> **DIRECTIONS FOR THIS TASK**: The response must be made up of the lines in the entries below that contain "Toggle".

Top of EXTRACTED RECORDS

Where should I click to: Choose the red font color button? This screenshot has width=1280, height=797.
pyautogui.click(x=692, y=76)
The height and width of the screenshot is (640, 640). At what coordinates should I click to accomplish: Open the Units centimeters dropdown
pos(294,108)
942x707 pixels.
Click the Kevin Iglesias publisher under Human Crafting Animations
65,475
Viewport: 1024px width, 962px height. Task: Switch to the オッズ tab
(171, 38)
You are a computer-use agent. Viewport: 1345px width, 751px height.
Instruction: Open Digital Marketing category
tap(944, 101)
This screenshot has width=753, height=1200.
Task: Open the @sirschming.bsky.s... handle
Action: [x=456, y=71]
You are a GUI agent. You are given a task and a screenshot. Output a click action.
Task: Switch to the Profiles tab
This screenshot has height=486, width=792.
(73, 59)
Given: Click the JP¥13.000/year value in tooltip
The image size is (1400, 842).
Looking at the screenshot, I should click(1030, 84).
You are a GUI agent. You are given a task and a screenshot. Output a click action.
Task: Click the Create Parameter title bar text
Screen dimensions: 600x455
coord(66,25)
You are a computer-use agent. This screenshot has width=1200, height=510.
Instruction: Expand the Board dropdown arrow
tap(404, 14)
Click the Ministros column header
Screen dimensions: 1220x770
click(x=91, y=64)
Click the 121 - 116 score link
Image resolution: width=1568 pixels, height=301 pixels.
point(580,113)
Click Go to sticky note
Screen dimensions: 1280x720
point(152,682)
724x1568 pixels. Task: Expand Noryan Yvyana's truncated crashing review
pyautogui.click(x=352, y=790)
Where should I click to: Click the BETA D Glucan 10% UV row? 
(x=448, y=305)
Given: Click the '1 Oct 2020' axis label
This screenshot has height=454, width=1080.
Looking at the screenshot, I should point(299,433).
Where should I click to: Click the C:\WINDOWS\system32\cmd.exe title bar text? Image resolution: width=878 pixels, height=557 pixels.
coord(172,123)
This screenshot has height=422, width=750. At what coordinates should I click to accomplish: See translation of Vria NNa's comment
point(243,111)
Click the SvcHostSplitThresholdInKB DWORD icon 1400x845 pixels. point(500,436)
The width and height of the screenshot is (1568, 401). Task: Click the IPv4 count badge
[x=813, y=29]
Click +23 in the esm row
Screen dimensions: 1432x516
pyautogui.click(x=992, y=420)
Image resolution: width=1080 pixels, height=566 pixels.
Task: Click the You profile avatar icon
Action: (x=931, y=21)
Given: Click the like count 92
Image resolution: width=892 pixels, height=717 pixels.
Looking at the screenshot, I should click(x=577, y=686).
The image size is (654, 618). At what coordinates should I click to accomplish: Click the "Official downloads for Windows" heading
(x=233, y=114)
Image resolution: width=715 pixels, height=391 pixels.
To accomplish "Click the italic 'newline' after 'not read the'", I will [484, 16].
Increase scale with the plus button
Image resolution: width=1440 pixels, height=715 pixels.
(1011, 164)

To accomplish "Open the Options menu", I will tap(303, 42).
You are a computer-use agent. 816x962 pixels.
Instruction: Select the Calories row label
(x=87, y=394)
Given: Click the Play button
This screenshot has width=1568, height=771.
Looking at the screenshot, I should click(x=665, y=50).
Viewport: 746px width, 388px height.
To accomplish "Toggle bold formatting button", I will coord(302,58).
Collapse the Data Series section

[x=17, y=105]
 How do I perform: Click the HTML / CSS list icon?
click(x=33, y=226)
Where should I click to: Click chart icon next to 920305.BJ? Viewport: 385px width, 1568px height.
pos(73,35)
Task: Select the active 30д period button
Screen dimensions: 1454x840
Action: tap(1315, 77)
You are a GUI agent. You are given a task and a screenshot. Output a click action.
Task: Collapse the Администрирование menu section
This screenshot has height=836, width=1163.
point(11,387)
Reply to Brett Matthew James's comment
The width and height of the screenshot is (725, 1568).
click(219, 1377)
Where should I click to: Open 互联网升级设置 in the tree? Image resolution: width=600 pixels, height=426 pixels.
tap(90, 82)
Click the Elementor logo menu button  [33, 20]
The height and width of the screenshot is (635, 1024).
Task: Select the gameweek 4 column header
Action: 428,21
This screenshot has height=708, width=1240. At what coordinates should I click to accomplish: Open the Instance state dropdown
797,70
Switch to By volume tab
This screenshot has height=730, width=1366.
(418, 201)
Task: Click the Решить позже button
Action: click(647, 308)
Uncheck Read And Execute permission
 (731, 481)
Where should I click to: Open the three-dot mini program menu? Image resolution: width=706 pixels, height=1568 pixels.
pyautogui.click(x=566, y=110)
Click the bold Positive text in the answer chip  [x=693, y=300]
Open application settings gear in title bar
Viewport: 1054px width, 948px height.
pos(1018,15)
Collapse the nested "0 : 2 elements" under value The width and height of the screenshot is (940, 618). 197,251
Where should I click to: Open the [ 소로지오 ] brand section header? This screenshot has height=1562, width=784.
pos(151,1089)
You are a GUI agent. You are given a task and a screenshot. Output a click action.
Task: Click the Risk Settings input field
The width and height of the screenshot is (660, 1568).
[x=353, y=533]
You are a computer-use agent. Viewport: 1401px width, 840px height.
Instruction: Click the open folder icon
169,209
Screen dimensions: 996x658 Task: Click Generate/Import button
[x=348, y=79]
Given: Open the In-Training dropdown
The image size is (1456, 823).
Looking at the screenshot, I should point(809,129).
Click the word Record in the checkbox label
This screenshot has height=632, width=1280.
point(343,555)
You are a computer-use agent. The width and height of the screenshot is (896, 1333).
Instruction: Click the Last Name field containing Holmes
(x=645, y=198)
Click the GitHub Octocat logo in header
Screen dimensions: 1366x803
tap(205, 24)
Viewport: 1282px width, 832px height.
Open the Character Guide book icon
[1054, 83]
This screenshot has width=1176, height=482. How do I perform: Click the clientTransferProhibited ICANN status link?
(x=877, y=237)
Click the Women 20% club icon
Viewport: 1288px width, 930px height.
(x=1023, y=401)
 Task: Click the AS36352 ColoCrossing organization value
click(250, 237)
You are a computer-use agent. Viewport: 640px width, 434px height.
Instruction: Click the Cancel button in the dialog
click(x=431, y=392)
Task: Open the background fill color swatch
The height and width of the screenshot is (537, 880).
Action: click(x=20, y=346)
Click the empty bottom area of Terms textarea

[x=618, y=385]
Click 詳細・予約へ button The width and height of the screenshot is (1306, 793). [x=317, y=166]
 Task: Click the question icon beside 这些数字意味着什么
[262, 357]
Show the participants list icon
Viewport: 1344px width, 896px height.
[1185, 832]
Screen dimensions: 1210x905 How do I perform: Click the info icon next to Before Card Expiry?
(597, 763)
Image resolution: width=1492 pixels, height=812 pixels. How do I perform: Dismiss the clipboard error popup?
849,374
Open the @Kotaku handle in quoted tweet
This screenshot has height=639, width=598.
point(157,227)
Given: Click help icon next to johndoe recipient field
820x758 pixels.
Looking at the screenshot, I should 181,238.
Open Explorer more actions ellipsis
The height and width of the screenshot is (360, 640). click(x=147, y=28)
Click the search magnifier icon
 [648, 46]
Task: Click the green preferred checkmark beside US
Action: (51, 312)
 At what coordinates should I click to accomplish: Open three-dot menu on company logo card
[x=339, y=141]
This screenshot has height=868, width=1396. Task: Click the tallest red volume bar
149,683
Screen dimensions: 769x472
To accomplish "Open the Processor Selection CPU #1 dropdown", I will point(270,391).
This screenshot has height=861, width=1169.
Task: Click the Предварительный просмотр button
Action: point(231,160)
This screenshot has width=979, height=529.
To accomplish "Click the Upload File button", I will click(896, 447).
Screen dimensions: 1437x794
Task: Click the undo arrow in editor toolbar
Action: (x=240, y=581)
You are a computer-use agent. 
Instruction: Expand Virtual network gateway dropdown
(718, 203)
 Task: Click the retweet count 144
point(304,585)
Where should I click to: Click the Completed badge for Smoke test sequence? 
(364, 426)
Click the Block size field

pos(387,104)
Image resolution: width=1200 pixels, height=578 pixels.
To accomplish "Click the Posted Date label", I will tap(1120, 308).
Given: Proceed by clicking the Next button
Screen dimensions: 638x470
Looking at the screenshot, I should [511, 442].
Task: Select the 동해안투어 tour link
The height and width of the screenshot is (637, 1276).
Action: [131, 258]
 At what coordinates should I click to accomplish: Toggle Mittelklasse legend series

Bottom of EXTRACTED RECORDS

> **ANSWER**:
To accomplish "Toggle bold formatting button", I will coord(302,58).
 At what coordinates should I click to accomplish: Toggle Mittelklasse legend series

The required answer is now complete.